I am trying to run exactly the same code, once at my macbook pro and once at Ubuntu machine at AWS.
My code looks just like this (It uses MultinomialNB() from scikit learn):
clf = MultinomialNB()
clf.fit(vectorized_data, labels)
On my macbook model training goes well, but on the Ubuntu machine I am getting:
<ipython-input-5-c52751e2119e> in <module>()
----> 1 m.train_models()
/home/ubuntu/topic_modeling/classification.pyc in train_models(self, minimal)
133 continue
134 bm = BinaryModel(label)
--> 135 bm.train_models(self.vectorizer, self.data)
136 self.models.append(bm)
137 logger.info("Successfully trained model for the %s tag", label)
/home/ubuntu/topic_modeling/classification.pyc in train_models(self, vectorizer, data)

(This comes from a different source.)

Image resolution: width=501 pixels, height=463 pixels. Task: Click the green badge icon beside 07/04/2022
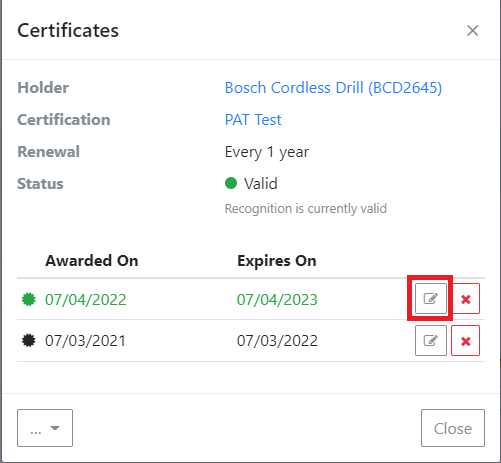(x=29, y=299)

92 # TODO some more complex grid search should be here
93 clf = MultinomialNB()
---> 94 clf.fit(vectorized_data, labels)
95 self.models.append(clf)
96
/home/ubuntu/.virtualenvs/topics/local/lib/python2.7/site-packages/sklearn/naive_bayes.pyc in fit(self, X, y, sample_weight)
472 Returns self.
473 """
--> 474 X, y = check_X_y(X, y, 'csr')
475 _, n_features = X.shape
476
/home/ubuntu/.virtualenvs/topics/local/lib/python2.7/site-packages/sklearn/utils/validation.pyc in check_X_y(X, y, accept_sparse, dtype, order, copy, force_all_finite, ensure_2d, allow_nd, multi_output, ensure_min_samples, ensure_min_features, y_numeric)

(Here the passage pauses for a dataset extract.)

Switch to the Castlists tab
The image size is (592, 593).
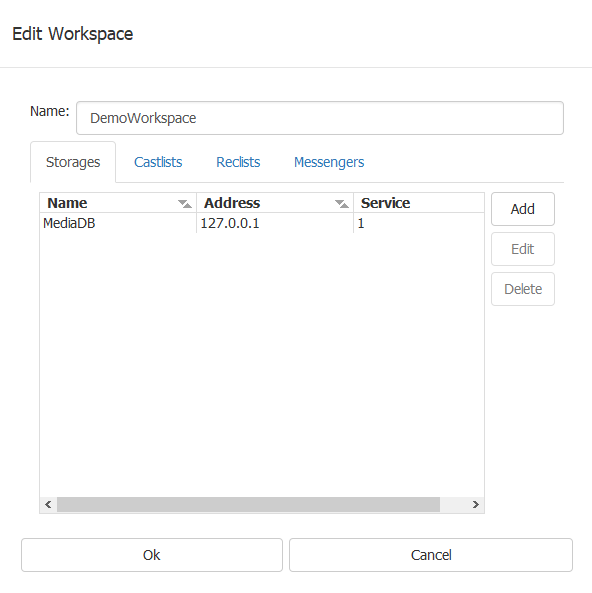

442 X = check_array(X, accept_sparse, dtype, order, copy, force_all_finite,
443 ensure_2d, allow_nd, ensure_min_samples,
--> 444 ensure_min_features)
445 if multi_output:
446 y = check_array(y, 'csr', force_all_finite=True, ensure_2d=False,
/home/ubuntu/.virtualenvs/topics/local/lib/python2.7/site-packages/sklearn/utils/validation.pyc in check_array(array, accept_sparse, dtype, order, copy, force_all_finite, ensure_2d, allow_nd, ensure_min_samples, ensure_min_features)
342 else:
343 dtype = None
--> 344 array = np.array(array, dtype=dtype, order=order, copy=copy)
345 # make sure we actually converted to numeric:
346 if dtype_numeric and array.dtype.kind == "O":
ValueError: setting an array element with a sequence.
I'd like to run the training on the Ubuntu machine to be able to run it in screen.
When I try pip freeze
than on both machines it looks exactly the same.
Does anyone has some idea what can be possibly wrong?
EDIT
labels
is just list of 0 and 1, eg. [0, 1, 0, 0, 0, 1]
vectorized_data
is obtained using gensim framework. First tokenizing text, then converting it to bow by:
bow_text = self.dictionary.doc2bow(tokenized_text)
self.tfidf = models.TfidfModel(dictionary=self.dictionary)
gensim.matutils.sparse2full(self.tfidf[bow_text], self.tfidf.num_nnz)